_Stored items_
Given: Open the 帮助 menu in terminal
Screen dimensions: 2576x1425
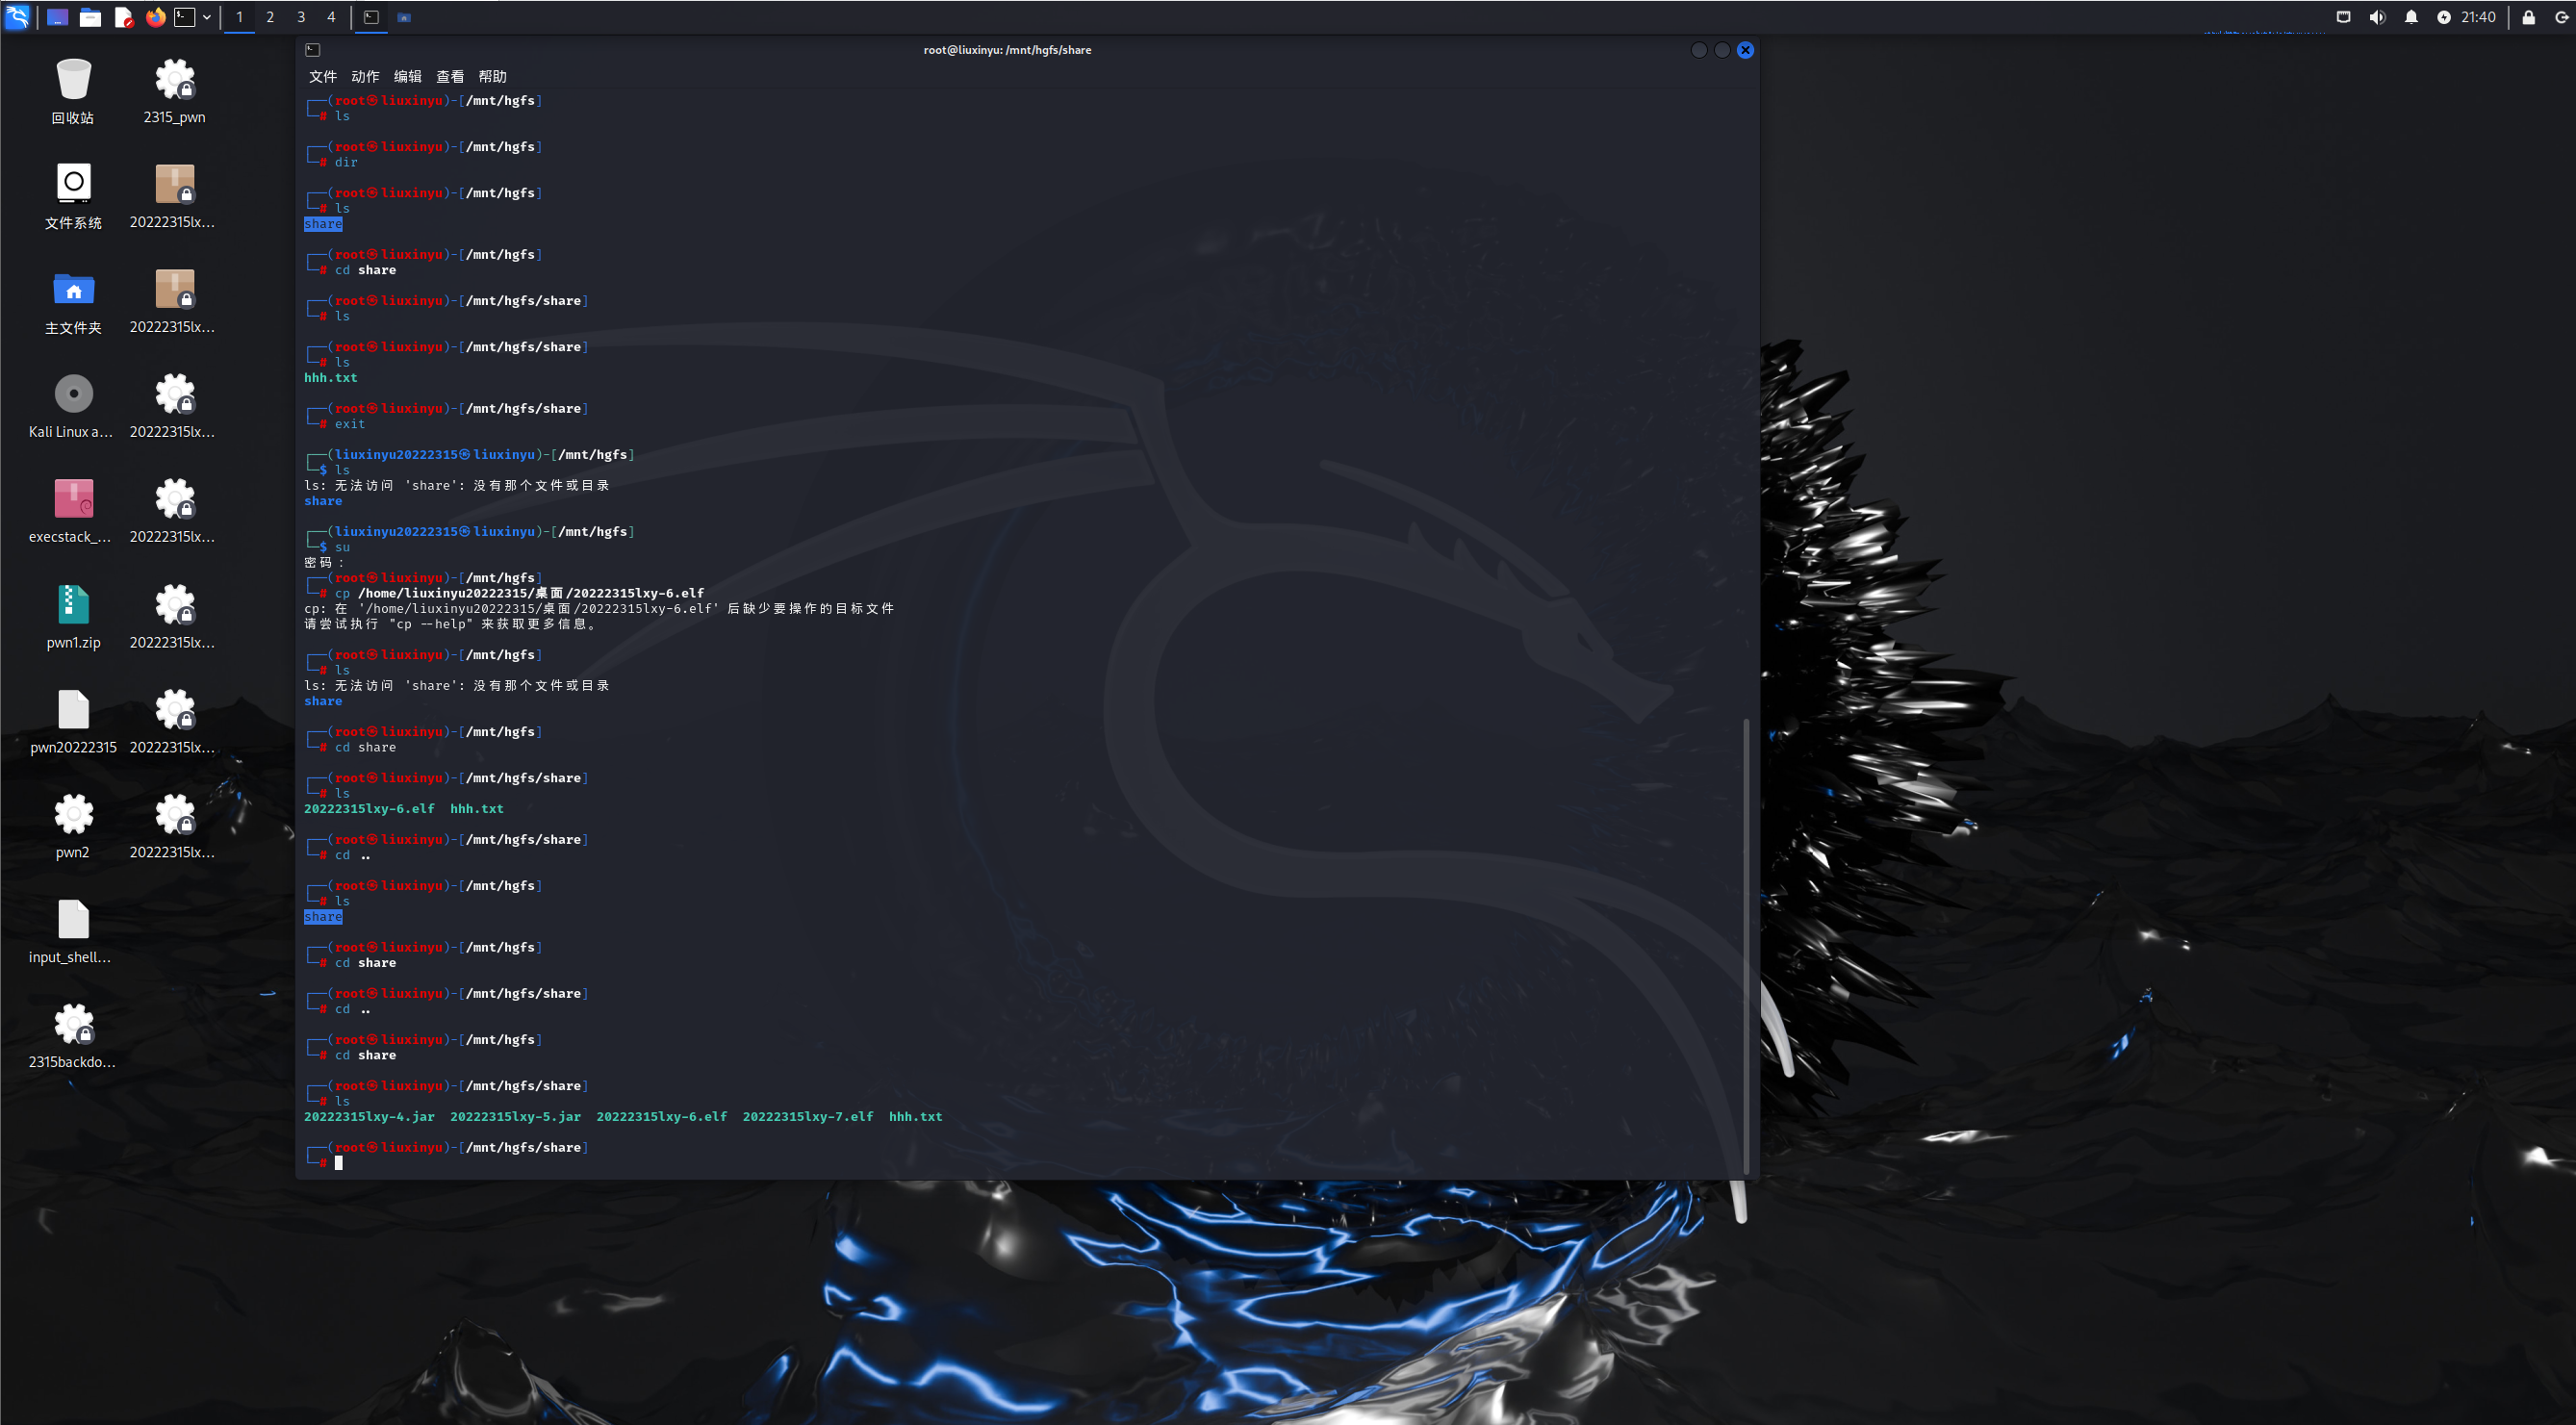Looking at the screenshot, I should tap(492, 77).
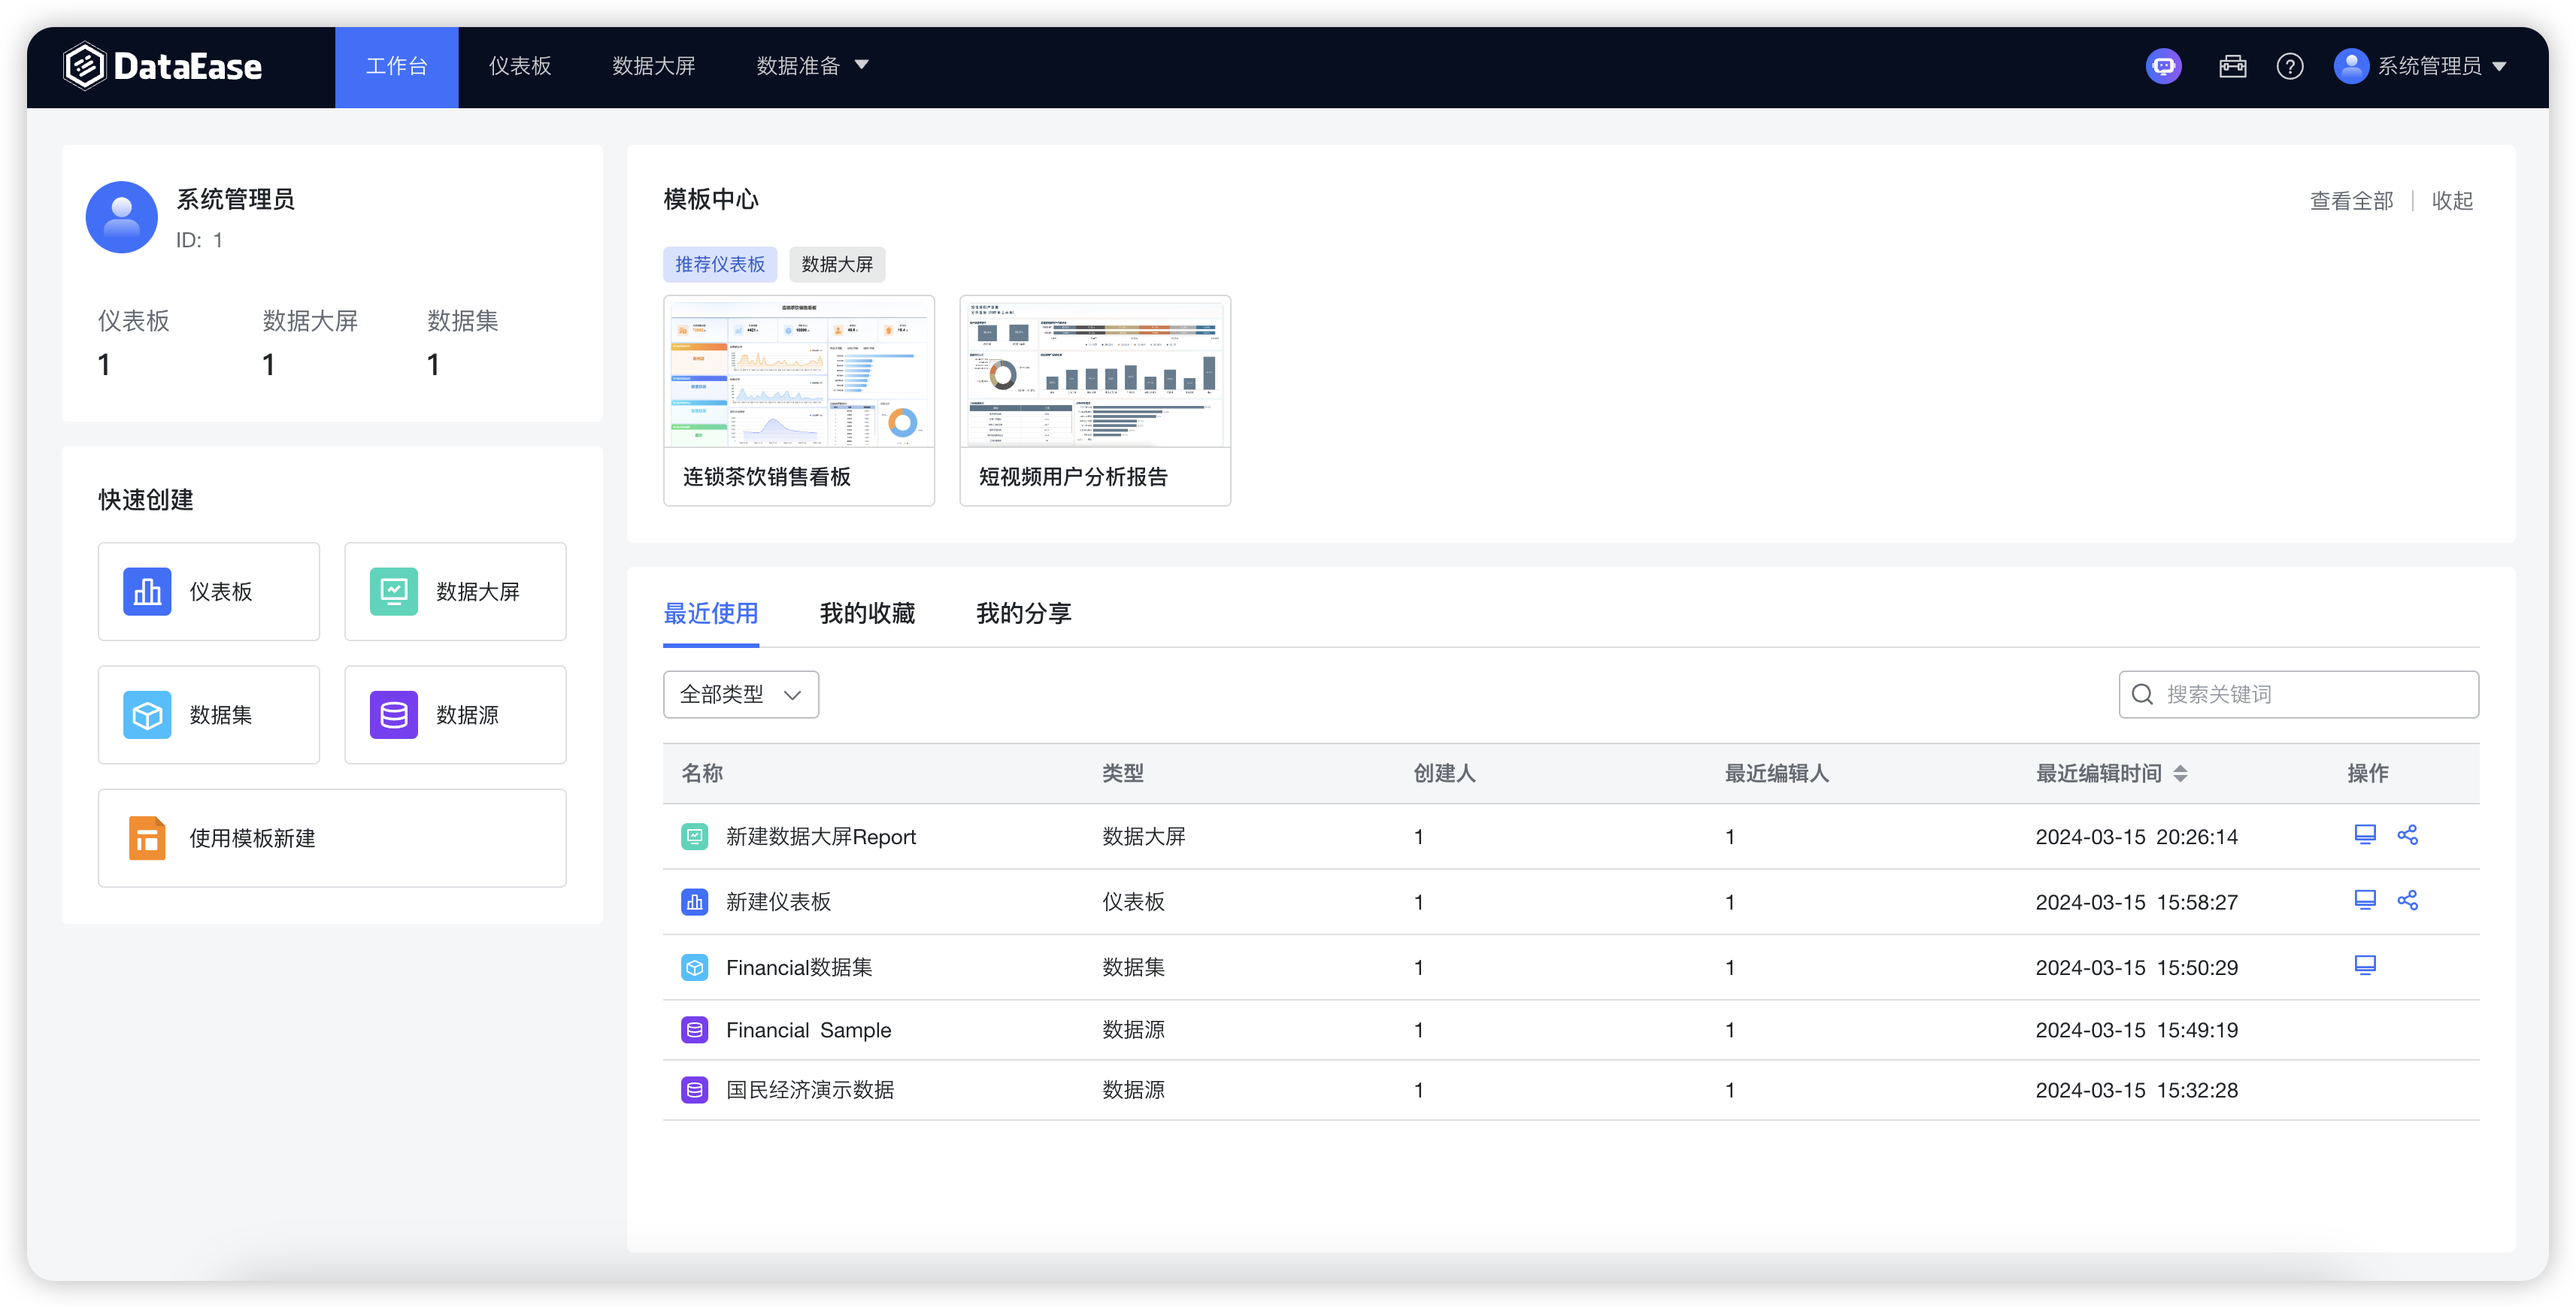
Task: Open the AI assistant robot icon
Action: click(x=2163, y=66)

_Task instructions_
Each record above should be repeated exactly, please, without pictures.

_The answer_
Given: Open the 帮助 menu in terminal
Screen dimensions: 2576x1425
Looking at the screenshot, I should tap(492, 77).
Task: Open the AI assistant robot icon
Action: click(x=2163, y=66)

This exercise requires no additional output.